[Work required]
What is needed is the whole of the data, set down exactly.

[Given entries]
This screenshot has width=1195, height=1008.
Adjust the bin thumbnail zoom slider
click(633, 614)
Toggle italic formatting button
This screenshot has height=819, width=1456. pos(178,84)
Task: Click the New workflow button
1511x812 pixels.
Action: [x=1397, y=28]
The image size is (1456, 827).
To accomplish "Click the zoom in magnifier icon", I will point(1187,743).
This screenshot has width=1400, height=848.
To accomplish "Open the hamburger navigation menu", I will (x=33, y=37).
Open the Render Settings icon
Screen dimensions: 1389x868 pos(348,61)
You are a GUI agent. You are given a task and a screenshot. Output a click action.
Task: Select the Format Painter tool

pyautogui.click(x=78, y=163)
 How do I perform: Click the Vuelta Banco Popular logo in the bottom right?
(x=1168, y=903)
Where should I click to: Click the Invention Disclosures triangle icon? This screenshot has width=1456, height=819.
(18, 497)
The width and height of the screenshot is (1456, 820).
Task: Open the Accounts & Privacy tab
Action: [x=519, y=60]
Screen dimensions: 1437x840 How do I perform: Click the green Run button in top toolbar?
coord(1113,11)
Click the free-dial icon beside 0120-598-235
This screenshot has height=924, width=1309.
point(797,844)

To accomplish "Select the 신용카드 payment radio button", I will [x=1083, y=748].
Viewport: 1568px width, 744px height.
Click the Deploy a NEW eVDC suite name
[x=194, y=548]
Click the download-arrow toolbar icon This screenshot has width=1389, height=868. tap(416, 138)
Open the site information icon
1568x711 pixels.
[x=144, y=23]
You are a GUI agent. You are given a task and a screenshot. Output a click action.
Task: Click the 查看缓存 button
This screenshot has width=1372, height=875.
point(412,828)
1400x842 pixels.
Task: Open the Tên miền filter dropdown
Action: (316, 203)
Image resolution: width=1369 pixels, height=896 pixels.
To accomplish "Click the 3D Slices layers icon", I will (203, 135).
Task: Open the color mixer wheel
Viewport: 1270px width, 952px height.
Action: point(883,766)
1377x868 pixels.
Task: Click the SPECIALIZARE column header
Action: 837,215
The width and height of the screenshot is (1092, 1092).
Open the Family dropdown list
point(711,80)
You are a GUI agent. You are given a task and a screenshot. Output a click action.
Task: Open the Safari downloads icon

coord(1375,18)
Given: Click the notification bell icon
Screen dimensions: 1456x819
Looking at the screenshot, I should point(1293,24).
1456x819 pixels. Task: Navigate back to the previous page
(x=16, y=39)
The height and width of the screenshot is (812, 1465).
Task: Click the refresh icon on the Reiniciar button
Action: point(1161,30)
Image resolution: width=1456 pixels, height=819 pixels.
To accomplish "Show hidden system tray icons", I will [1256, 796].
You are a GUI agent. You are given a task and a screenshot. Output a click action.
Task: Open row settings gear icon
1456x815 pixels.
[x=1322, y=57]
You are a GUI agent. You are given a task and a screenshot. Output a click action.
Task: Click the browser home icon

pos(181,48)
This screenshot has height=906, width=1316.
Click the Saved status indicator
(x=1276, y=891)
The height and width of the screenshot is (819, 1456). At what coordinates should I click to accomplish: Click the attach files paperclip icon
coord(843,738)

[Task answer]
This screenshot has width=1195, height=1008.
Adjust the bin thumbnail zoom slider
click(633, 614)
Toggle italic formatting button
This screenshot has height=819, width=1456. pos(178,84)
Task: Click the New workflow button
1511x812 pixels.
Action: [x=1397, y=28]
The image size is (1456, 827).
To accomplish "Click the zoom in magnifier icon", I will point(1187,743).
This screenshot has width=1400, height=848.
To accomplish "Open the hamburger navigation menu", I will (x=33, y=37).
Open the Render Settings icon
Screen dimensions: 1389x868 pos(348,61)
You are a GUI agent. You are given a task and a screenshot. Output a click action.
Task: Select the Format Painter tool

pyautogui.click(x=78, y=163)
 How do I perform: Click the Vuelta Banco Popular logo in the bottom right?
(x=1168, y=903)
Where should I click to: Click the Invention Disclosures triangle icon? This screenshot has width=1456, height=819.
(18, 497)
The width and height of the screenshot is (1456, 820).
Task: Open the Accounts & Privacy tab
Action: [x=519, y=60]
Screen dimensions: 1437x840 How do I perform: Click the green Run button in top toolbar?
coord(1113,11)
Click the free-dial icon beside 0120-598-235
This screenshot has height=924, width=1309.
point(797,844)

To accomplish "Select the 신용카드 payment radio button", I will [x=1083, y=748].
Viewport: 1568px width, 744px height.
Click the Deploy a NEW eVDC suite name
[x=194, y=548]
Click the download-arrow toolbar icon This screenshot has width=1389, height=868. tap(416, 138)
Open the site information icon
1568x711 pixels.
[x=144, y=23]
You are a GUI agent. You are given a task and a screenshot. Output a click action.
Task: Click the 查看缓存 button
This screenshot has width=1372, height=875.
point(412,828)
1400x842 pixels.
Task: Open the Tên miền filter dropdown
Action: (316, 203)
Image resolution: width=1369 pixels, height=896 pixels.
To accomplish "Click the 3D Slices layers icon", I will (203, 135).
Task: Open the color mixer wheel
Viewport: 1270px width, 952px height.
Action: point(883,766)
1377x868 pixels.
Task: Click the SPECIALIZARE column header
Action: 837,215
The width and height of the screenshot is (1092, 1092).
Open the Family dropdown list
point(711,80)
You are a GUI agent. You are given a task and a screenshot. Output a click action.
Task: Open the Safari downloads icon

coord(1375,18)
Given: Click the notification bell icon
Screen dimensions: 1456x819
Looking at the screenshot, I should point(1293,24).
1456x819 pixels. Task: Navigate back to the previous page
(x=16, y=39)
The height and width of the screenshot is (812, 1465).
Task: Click the refresh icon on the Reiniciar button
Action: point(1161,30)
Image resolution: width=1456 pixels, height=819 pixels.
To accomplish "Show hidden system tray icons", I will [1256, 796].
You are a GUI agent. You are given a task and a screenshot. Output a click action.
Task: Open row settings gear icon
1456x815 pixels.
[x=1322, y=57]
You are a GUI agent. You are given a task and a screenshot. Output a click action.
Task: Click the browser home icon

pos(181,48)
This screenshot has height=906, width=1316.
Click the Saved status indicator
(x=1276, y=891)
The height and width of the screenshot is (819, 1456). At what coordinates should I click to accomplish: Click the attach files paperclip icon
coord(843,738)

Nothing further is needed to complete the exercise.